昨年は、食品や電気代などの生活に密着した商品や料金が、過去に例がないほどの異常な値上がりとなったが、今年も、数多くの食品や電気料金等の公共料金が次々と値上げされる。値上げの連鎖が収まる兆しがない。政府は、法人税を減額する「賃上げ税制」の条件を見直すことで、給料引き上げによる景気回復を狙っているが、それで本当に景気が上向くのだろうか。それよりも、消費税減税の方がはるかに効果的ではないだろうか。(消費者問題研究所代表 垣田達哉)
食品や電気・ガスなどが
わずか1年で大幅に値上げ
昨年の食品やライフラインの電気・ガス、ガソリンや灯油等生活関連物資の値上げは異常だった。総務省の小売物価統計調査(東京都区部)を見ると、その異常さがよく分かる。

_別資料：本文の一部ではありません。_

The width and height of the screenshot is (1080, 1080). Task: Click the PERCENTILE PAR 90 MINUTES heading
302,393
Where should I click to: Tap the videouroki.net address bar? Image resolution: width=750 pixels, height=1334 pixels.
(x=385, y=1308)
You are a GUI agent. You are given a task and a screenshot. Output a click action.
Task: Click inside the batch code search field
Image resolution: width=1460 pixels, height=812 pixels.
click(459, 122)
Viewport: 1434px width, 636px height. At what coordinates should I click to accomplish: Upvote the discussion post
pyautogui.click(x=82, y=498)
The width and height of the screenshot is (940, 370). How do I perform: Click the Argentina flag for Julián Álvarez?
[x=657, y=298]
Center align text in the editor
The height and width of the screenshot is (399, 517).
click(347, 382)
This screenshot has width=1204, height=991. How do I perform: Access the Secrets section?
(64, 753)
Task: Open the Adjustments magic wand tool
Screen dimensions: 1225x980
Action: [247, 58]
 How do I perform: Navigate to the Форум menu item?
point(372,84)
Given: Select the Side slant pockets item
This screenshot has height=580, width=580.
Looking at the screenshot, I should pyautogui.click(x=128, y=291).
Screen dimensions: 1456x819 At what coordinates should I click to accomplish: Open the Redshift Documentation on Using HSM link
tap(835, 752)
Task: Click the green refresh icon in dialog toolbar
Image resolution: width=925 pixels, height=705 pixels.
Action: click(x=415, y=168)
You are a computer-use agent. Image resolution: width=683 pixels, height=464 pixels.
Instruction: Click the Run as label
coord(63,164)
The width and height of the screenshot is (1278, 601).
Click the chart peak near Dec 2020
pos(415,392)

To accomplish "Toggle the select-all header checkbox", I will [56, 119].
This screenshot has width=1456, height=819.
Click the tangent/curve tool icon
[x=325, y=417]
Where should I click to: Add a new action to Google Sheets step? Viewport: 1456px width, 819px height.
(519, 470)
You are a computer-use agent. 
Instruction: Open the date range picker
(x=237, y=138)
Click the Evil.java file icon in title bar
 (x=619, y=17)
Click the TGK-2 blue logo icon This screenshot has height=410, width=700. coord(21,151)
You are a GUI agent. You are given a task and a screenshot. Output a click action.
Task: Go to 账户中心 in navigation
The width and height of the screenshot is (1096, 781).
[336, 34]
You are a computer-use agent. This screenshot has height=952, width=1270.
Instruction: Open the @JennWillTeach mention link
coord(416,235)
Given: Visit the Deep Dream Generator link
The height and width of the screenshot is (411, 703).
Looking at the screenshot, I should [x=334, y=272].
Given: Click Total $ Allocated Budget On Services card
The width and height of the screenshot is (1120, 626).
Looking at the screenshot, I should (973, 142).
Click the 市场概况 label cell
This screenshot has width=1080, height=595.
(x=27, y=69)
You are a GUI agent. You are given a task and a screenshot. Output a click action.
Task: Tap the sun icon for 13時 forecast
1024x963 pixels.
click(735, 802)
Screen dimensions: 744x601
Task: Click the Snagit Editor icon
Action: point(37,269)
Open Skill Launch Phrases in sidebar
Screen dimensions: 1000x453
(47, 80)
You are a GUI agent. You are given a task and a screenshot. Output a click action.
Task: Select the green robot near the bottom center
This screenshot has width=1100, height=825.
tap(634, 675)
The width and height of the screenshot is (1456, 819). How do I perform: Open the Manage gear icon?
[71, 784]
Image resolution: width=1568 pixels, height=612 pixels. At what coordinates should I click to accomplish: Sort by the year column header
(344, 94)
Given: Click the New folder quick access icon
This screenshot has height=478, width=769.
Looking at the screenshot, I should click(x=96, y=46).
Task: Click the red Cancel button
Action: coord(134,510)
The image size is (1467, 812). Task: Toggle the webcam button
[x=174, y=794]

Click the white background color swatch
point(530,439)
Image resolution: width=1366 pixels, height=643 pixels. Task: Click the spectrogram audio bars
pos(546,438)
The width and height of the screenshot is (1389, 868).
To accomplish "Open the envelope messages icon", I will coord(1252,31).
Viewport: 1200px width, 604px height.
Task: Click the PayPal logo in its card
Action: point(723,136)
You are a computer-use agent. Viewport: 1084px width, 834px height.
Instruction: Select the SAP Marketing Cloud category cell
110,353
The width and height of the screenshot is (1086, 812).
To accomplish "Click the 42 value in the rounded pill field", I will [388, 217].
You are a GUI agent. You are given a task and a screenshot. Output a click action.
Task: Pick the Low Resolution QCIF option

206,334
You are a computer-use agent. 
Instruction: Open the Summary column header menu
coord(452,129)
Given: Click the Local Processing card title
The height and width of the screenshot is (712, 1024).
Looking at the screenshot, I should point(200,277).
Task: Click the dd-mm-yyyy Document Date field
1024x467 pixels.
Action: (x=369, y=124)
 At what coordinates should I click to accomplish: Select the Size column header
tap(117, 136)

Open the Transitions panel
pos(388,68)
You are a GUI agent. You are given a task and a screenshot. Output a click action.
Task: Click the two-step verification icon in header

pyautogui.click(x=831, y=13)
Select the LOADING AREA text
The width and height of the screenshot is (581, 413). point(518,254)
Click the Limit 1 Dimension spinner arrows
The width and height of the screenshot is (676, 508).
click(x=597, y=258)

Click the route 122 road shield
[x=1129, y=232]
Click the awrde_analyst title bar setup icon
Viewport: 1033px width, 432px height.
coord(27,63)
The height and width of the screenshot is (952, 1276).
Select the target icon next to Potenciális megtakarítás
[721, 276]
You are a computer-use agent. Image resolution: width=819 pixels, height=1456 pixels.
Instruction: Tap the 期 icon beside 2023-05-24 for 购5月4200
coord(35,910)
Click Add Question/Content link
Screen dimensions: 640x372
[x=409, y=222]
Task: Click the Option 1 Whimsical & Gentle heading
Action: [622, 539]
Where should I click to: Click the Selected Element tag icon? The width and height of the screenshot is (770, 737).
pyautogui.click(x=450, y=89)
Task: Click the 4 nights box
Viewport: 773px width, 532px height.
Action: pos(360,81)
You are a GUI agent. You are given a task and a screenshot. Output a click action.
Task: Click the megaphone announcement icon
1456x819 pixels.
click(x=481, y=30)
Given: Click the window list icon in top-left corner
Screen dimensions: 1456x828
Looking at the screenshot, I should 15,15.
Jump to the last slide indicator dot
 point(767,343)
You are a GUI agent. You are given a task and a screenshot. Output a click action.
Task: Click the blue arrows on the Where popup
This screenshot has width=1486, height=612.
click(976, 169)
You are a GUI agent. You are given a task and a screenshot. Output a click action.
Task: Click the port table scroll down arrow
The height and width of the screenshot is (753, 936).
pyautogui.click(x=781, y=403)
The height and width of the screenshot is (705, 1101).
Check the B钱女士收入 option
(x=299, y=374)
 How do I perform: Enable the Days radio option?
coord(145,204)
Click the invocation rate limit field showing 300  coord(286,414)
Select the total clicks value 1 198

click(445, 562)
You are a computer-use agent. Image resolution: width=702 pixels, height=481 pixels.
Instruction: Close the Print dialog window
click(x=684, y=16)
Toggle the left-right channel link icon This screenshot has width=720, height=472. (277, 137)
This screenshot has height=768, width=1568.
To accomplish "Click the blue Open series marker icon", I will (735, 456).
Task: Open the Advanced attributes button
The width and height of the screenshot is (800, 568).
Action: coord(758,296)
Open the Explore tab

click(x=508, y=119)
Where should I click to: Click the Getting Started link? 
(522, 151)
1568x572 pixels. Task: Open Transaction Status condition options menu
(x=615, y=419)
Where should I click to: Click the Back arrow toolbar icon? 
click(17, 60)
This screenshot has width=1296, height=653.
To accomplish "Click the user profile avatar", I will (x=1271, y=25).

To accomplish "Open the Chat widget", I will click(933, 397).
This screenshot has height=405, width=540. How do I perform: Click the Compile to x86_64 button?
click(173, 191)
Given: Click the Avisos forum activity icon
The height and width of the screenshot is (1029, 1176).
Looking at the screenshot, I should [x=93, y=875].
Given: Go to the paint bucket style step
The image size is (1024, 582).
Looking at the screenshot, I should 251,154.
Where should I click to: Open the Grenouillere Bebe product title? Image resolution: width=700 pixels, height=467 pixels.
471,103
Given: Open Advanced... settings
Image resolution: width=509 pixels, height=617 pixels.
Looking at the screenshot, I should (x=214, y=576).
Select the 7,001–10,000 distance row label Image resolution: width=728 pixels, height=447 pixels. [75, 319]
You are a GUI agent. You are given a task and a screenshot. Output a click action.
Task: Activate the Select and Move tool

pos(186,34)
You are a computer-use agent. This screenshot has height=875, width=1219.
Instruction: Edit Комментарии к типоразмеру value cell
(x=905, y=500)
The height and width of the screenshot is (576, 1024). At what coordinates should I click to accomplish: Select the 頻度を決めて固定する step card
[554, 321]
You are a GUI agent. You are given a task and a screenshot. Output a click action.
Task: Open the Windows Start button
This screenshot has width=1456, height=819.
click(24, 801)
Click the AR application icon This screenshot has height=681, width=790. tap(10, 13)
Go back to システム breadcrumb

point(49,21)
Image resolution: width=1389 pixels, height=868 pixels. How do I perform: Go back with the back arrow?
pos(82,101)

2020年11月と昨年の11月を比較すると、小売価格が大きく上がった主なものは次の通りである。
【食品】
・小麦粉1kg263円→283円(上昇率7.6%)
・食用油1本・1kg289円→349円(上昇率20.8%)
・マーガリン1kg708円→818円(上昇率15.5%)
・マヨネーズ1本・450g246円→269円(上昇率9.3%)
・牛肉(輸入品)100g270円→298円(上昇率10.4%)
【ライフライン等】
・電気代1万2105円→1万3643円(上昇率12.7%)
・都市ガス代4734円→5193円(上昇率9.7%)
・灯油1667円→2078円(上昇率24.7%)
・ガソリン1L・131円→168円(上昇率28.2%)
昨年1年間で4回も値上げをしている食用油は、上昇率が20%を超えている。小麦粉やパン類、パスタ等の小麦粉製品およびマヨネーズは、今年、再度値上げされる。冷凍食品、食肉製品、魚肉練り製品等の他、キッコーマンのしょうゆ製品は08年以来14年ぶりに、アヲハタジャムも13年以来9年ぶりに値上げされる。